Big Data Econometrics
ECON 4984 – This course covers the theoretical, computational and statistical underpinnings of the big data analysis. The focus will be the econometric models and machine learning techniques to analyze the high-dimensional data sets a.k.a. “Big Data” and their implications in research focusing on interesting economic questions that arise from considering the rapid changes in data availability and computational technology. Big data econometric models provide a vehicle for modeling and analyzing complex phenomena and for incorporating rich sources of confounding information into economic models. The goal of this course is to give an applied, hands-on introduction to these methods.
- Python Crash Course; (NumPy, SciPy, pandas, matplotlib, scikit-learn, PyTorch)
- Big Data and the Curse of Dimensionality in Economics and Finance
- Regression with Many Regressors: Standard Approaches to Model Selection
- Penalized Regression Methods: Lasso, Ridge, and Elastic Net
- Factor Models; Estimation and Inference
- Prediction with a Large Number of Covariates (“Big P”)
- Analysis with Large Sample Sizes (“Big N”)

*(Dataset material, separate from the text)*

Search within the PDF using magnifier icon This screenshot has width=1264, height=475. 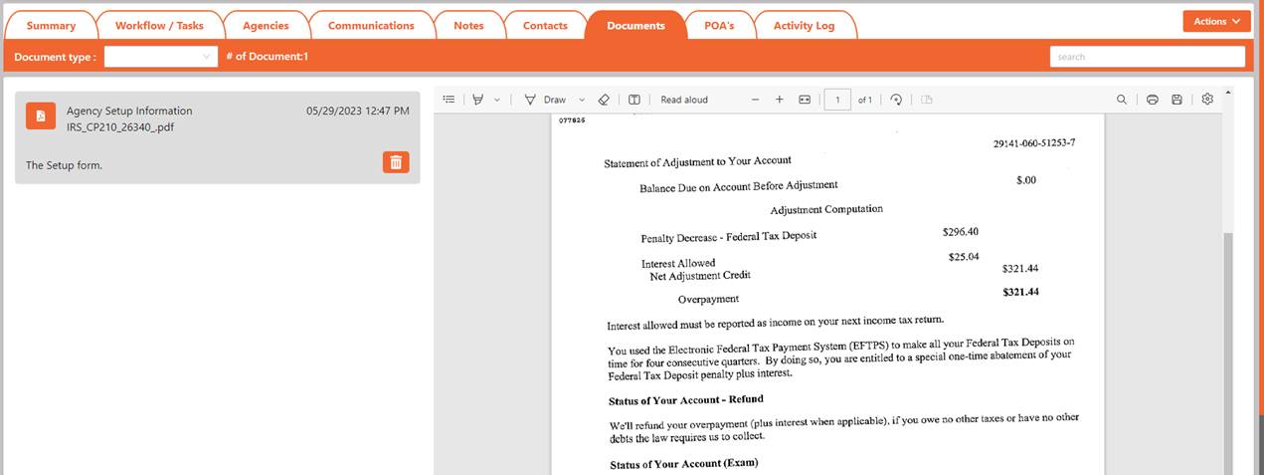click(1122, 100)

- High-dimensional Methods and Inference on Structural and Treatment Effects
- A Brief Introduction to Bayesian Inference and Bayesian VARs
- Nonlinearity in Big Data Sets and Nonlinear Dimensionality Reduction
- Neural Networks and Deep Learning for Big Data Analysis
- Spark and Python for Big Data with PySpark
Machine Learning and Data Classifiers
C7: Module for Program In Business Analytics – Finding patterns and relationships in large volumes of data are very useful in marketing, fraud detection, and national security among other applications. Artificial intelligence methods that can lend itself to patterns and relationships in data will be introduced in this module. Applications of classification and learning algorithms will be discussed. Integration of these algorithms to business analytics frameworks will be demonstrated using real-world examples. Different learning techniques like supervised and unsupervised learning, deep learning techniques, text analytics, and recommender systems will be covered.
- Python Crash Course
- NumPy, pandas, matplotlib, SciPy, Sklearn & Pytorch
- Brief Reminders of
- Linear Algebra, Probability Theory, Convex Optimization
- Learning Theory
- Types of Learning (Supervised, Unsupervised, RL), the PAC Learning
- Supervised Learning
- Review of Linear Regression, Least Square Estimation, Logistic Regression
- Moving Beyond Linear Methods
- Polynomial Regression, Regression Splines, Generalized Additive Models,..
- Kernel Methods
- VC-Dimension, Support Vector Machines (SVM)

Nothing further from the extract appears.